History

In 1740, Samuel Miller (1718 – 1782) built a clapboard farmhouse for his bride, Sabra Clark, in the West Fields of Elizabeth Town along an Indian trail.  The family owned about 100 acres of land, stretching to what is now downtown Westfield.  In his will, Samuel left to his widow “the privilege of my two middle rooms and the chambers over them, privilege to go up in said chambers through the other rooms, and the privilege of one quarter of cellar and to go in and out of same when and with what she pleases.”

In 1784, Joseph Cory, part of another prominent local family, purchased the house from Jesse Miller, Samuel’s son, for 579 pounds, 15 shillings. It remained in the Cory family for another 137 years.   Until 1921, only these two families, the Millers and the Corys, both among the original settlers of Elizabethtown, were associated  with the farmhouse.

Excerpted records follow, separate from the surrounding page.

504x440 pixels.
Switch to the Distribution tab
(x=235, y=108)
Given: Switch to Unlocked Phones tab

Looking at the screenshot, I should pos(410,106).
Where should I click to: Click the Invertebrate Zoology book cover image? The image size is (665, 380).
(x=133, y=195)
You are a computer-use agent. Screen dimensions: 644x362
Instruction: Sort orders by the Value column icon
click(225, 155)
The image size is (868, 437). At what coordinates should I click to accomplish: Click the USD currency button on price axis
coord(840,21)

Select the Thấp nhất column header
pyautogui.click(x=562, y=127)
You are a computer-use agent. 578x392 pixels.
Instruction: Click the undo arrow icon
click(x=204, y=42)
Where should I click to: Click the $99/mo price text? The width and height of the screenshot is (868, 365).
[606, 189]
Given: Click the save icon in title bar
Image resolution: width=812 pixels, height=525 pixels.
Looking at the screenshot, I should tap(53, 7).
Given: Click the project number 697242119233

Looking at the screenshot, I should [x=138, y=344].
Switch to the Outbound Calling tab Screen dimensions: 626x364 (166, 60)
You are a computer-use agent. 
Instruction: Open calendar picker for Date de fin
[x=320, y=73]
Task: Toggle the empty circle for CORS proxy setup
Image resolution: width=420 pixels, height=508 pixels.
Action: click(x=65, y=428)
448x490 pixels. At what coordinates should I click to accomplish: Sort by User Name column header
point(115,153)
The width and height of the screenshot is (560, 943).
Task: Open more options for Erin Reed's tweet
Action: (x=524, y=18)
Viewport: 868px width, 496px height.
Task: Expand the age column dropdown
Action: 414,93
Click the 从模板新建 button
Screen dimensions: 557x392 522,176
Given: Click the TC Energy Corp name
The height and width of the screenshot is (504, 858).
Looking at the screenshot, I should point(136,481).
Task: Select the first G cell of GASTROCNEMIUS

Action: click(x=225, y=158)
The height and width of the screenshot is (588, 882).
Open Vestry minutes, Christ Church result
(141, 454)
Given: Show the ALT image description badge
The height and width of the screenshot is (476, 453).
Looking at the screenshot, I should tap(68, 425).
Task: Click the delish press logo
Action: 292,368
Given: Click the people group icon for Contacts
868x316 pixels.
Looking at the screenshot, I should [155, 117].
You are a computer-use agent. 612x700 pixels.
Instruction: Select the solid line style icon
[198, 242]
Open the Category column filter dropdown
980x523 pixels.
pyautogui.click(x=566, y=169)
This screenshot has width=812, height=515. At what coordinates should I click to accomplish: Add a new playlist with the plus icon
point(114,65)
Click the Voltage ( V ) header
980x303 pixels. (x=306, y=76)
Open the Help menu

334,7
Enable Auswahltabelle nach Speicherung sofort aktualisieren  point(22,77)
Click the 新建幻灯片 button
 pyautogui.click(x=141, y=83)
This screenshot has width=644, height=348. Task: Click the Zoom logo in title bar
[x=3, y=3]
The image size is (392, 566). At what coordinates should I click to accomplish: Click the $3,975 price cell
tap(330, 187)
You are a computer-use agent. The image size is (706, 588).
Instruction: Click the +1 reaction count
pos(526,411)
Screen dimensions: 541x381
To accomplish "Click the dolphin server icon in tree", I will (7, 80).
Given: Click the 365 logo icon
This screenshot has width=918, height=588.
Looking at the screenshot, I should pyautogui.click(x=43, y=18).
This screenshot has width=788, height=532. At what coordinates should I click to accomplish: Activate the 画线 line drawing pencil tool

After Joseph died in 1802, various descendants either lived in the house or rented it out until 1921, when it was sold to Jennie Steans, widow of the Reverend W. Irwin Steans, pastor of the Presbyterian Church in Westfield.  In 1962, Donald and Isobel Jones purchased the house and began the process of restoration, removing Victorian era changes, such as sliding doors and double hung windows.

In 1972, the Westfield Historical Society raised funds to purchase the house.  Fully restored and furnished with period artifacts, it is run by the Miller-Cory House Museum Volunteers as a living history museum.  It is listed on both the State and National Registers of Historic Places and as a site on the New Jersey Women’s Heritage Trail.